**DO THIS:** Count the lines in the rows below that contain the word "Open". Reply with the number alone.

**Rows from a dataset:**
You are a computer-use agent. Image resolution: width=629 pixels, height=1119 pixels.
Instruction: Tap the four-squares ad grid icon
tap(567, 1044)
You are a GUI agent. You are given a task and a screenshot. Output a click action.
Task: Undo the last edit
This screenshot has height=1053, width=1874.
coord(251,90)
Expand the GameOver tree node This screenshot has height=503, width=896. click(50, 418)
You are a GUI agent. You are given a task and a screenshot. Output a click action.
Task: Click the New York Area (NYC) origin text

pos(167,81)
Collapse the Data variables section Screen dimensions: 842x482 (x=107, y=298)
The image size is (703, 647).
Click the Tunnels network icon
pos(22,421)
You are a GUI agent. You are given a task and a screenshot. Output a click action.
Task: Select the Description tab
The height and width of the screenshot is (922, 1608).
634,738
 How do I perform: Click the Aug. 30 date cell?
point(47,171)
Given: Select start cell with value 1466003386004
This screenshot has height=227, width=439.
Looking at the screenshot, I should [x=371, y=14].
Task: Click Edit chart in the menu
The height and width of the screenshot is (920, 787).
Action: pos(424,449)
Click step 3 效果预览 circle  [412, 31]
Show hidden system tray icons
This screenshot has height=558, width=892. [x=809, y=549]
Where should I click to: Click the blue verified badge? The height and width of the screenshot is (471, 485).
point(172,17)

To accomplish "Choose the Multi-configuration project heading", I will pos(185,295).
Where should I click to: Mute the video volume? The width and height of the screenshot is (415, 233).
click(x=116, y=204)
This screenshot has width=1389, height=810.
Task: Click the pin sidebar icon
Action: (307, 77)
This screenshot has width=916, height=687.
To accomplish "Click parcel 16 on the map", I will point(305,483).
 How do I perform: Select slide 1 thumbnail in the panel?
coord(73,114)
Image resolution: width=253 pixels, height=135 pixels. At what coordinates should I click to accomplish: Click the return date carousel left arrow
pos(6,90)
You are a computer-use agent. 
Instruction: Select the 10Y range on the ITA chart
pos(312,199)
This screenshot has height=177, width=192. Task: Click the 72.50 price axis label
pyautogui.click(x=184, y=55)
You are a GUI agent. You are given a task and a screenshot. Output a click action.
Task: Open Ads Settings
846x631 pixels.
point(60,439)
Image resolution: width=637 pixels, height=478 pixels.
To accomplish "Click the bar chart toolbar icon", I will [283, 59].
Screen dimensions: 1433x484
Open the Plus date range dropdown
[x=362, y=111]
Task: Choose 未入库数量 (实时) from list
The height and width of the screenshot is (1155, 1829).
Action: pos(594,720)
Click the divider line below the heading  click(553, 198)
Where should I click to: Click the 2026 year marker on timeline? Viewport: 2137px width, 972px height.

**ANSWER TO THIS EXERCISE:** 2